Blockchain, a decentralized ledger technology based on cryptographic algorithms, ensures the creation of immutable and tamper-proof ledgers in decentralized systems. The transparent nature of blockchain allows public access to transaction records, providing unprecedented opportunities for blockchain data analytics and mining. The primary value of blockchain transaction data analytics lies in two aspects: 1) by delving into the details of blockchain transaction data, we can extensively explore various types of user behavior patterns and the evolutionary process of blockchain transaction networks; and 2) analyzing blockchain transaction data aids in identifying illicit activities, offering effective regulatory solutions for the establishment of a healthier blockchain ecosystem. This book focuses on data analytics based on network-based approaches, providing a comprehensive analysis of blockchain data analytics problems, key technologies, and future directions.
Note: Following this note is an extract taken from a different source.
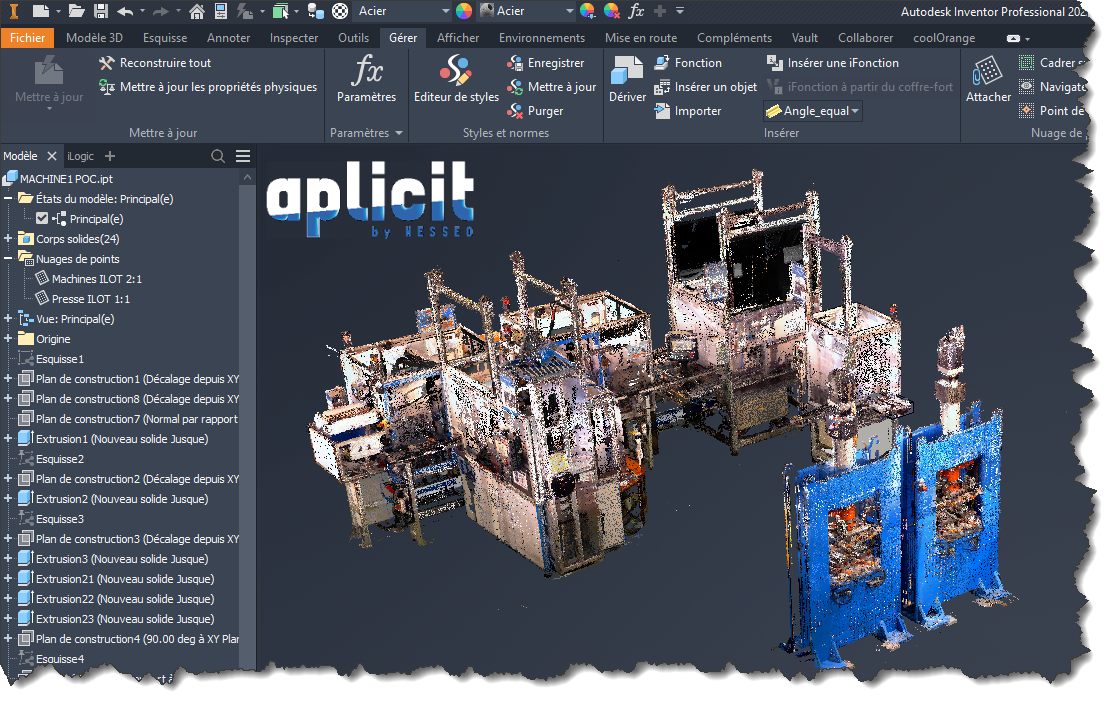Click the Save icon in quick access toolbar
Screen dimensions: 1117x706
point(101,11)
Different from most existing book, this book takes a unique approach to blockchain data analysis research, focusing on data analytics based on network-based approaches. Leveraging network analysis methods, the book concentrates on three main aspects of blockchain transaction data analytics and mining: (1) transaction network modelling and pattern mining, including macro and micro-level account attributes, money laundering network patterns, and network evolution patterns; (2) account business classification, such as account label prediction based on graph neural networks; and (3) anomaly behavior identification, covering phishing detection, risk scoring, and transaction tracking.
Designed as a valuable resource for students, researchers, engineers, and policymakers in various fields related to blockchain data analytics, this book holds significant importance for understanding blockchain transaction behavior and addressing the detection of illicit activities in the blockchain space.